By Jill Mraz
“Behold, a virgin shall conceive and bear a son,
and his name shall be called Emman′u-el” ~Matthew 1:23
When Jesus was born, he was covered in his mother’s blood. Mary held him in her arms and, with Joseph keeping watch, a new life was begun for this little family, in a cave, in the dark, in the cold. The light shone forth, and the world was changed forever.
I have always welcomed the early dusk of the Advent season, the sky a deep midnight blue, often with purple clouds after sunset. It is a comfort to come into our warm tiny home, to sing the ancient verses summoning Christ by our candle-lit wreath “Oh come, oh come Emmanuel, and ransom captive Israel.” After a simple supper, we change into soft pajamas, and I settle into a good book as my daughter finishes her homework and readies for bed. Comfort abounds. And yet, the wind whistling at the windows and the cold seeping under the front door suggest suffering is nigh. I listen, and sometimes I am afraid.

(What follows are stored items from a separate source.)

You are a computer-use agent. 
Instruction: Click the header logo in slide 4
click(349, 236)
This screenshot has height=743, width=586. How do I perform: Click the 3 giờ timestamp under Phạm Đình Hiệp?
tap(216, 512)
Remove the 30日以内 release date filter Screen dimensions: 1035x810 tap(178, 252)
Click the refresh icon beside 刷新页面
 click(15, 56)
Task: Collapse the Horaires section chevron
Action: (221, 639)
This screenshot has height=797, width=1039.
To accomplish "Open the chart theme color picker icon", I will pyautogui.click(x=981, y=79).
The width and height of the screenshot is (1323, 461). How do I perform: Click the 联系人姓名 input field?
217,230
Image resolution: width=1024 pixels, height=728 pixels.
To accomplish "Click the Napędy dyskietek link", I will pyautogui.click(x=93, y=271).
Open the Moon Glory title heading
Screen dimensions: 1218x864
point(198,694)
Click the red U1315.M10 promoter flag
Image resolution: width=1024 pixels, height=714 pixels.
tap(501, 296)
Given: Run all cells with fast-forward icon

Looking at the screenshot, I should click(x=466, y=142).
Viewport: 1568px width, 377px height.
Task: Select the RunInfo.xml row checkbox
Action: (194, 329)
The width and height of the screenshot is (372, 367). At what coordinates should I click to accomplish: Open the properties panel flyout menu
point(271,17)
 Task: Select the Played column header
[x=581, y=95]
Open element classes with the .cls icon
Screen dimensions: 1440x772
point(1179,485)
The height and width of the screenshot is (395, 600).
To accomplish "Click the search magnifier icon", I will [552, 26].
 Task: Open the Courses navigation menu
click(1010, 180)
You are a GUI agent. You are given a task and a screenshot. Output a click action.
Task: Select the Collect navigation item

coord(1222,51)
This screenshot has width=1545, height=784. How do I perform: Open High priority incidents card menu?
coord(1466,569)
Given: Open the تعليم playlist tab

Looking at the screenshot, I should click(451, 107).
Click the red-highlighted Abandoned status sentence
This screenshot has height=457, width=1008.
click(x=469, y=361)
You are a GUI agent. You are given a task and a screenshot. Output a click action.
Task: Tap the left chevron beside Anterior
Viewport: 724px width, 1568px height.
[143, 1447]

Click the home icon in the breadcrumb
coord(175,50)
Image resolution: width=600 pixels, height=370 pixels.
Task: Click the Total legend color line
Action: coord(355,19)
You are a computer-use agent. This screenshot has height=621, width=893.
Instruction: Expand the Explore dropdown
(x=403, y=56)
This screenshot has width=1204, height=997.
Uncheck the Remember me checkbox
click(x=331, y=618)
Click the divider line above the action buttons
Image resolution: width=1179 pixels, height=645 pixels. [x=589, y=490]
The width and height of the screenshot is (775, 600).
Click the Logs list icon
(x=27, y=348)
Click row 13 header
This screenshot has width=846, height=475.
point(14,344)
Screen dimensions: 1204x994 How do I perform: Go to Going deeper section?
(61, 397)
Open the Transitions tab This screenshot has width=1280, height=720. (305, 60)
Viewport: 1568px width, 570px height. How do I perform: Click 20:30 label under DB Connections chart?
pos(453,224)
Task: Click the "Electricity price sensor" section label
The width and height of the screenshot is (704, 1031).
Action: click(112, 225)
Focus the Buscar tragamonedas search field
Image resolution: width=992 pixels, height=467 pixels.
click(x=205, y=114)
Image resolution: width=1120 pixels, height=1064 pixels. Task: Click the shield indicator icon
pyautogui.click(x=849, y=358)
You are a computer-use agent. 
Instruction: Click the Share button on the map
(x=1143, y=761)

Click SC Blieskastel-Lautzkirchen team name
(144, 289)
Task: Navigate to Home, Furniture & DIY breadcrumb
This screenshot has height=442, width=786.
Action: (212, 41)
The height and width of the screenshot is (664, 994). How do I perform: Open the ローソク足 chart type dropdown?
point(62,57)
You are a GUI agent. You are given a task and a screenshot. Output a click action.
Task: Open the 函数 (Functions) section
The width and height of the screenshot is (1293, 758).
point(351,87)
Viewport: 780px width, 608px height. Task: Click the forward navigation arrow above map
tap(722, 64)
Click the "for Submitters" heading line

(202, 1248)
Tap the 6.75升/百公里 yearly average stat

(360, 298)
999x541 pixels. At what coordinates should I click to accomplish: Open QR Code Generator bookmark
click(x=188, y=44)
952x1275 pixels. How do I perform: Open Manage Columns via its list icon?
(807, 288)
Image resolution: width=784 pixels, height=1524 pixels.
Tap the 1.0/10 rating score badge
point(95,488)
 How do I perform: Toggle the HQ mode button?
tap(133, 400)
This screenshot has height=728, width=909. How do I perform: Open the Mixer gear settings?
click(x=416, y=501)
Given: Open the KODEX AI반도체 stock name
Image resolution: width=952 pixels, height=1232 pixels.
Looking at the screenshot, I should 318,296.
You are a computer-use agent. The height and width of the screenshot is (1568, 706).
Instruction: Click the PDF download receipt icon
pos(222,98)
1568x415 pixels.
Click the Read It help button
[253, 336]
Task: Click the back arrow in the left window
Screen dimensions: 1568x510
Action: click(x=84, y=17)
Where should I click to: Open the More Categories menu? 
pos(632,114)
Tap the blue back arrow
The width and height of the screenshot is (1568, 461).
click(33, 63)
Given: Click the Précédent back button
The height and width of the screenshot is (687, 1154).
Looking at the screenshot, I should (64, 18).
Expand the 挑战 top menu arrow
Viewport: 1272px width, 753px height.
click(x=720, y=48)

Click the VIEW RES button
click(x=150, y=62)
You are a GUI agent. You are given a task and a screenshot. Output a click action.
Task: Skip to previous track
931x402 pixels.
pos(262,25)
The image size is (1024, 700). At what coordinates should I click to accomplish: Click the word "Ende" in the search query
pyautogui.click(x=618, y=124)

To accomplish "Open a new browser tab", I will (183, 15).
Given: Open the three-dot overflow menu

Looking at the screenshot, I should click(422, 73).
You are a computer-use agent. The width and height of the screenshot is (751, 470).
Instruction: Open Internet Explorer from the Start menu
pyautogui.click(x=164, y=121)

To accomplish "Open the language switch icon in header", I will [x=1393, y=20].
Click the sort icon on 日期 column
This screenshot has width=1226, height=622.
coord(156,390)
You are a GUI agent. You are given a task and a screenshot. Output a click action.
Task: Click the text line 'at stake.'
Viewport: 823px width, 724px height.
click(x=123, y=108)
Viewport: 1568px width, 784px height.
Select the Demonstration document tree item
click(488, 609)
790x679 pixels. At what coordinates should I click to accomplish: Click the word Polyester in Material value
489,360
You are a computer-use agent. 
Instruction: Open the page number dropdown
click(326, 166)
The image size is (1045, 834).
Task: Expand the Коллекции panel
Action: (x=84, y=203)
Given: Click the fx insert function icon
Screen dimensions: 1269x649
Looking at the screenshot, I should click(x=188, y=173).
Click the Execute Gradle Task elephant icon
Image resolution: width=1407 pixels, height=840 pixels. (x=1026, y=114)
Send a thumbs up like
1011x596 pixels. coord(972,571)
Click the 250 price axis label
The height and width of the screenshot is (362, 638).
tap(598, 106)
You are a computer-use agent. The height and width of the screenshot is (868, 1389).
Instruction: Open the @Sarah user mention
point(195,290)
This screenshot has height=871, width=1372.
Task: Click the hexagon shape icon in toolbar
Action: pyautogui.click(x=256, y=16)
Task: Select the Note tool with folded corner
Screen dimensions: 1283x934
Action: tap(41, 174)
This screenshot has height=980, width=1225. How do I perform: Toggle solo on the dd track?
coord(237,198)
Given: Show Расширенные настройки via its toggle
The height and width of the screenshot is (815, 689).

Of suffering, to be exact.
The harsh reality of Jesus’ birth in a crude stable must be understood in its suffering. Yes, how necessary it all was. Why? Because in that suffering endured by Jesus, Mary, and Joseph on their long, exhausting journey toward that Holy Night, there was also immense joy. The saving glory of the Son of God coming into the world transformed the very suffering that defined the Son of Man. Jesus is fully both human and divine, as we know. Yet, what a necessary act of providential humility this was, that, rather than coming as a king, wielding his power, encrusted with jewels in a palace, God came to us as a shivering, helpless baby encrusted with blood, in a dwelling fit for lowly animals. What a remarkable reversal of all our expectations. What a lesson on the redemptive nature of humble suffering.
In a world grown increasingly unrecognizable, it is tempting to withdraw
from it altogether. When I am held captive by my fears of getting old and vulnerable, maybe not having enough money, and being lonely, I pray to Jesus to ransom me from these fears. To transform them as only He can. In my mind’s eye is a small book consisting of just two pages which I often open: on the left is Jesus in the manger, vulnerable at birth, and on the right is Christ on the Cross, suffering in death. And all I can see in these images of suffering is Love. In the end, nothing else matters.
When Jesus died, Mary held Him in her arms, and she was covered in His blood. A new life was begun for us. By his wounds, we are healed. Truly. The light shines in the darkness, and the darkness has not overcome it.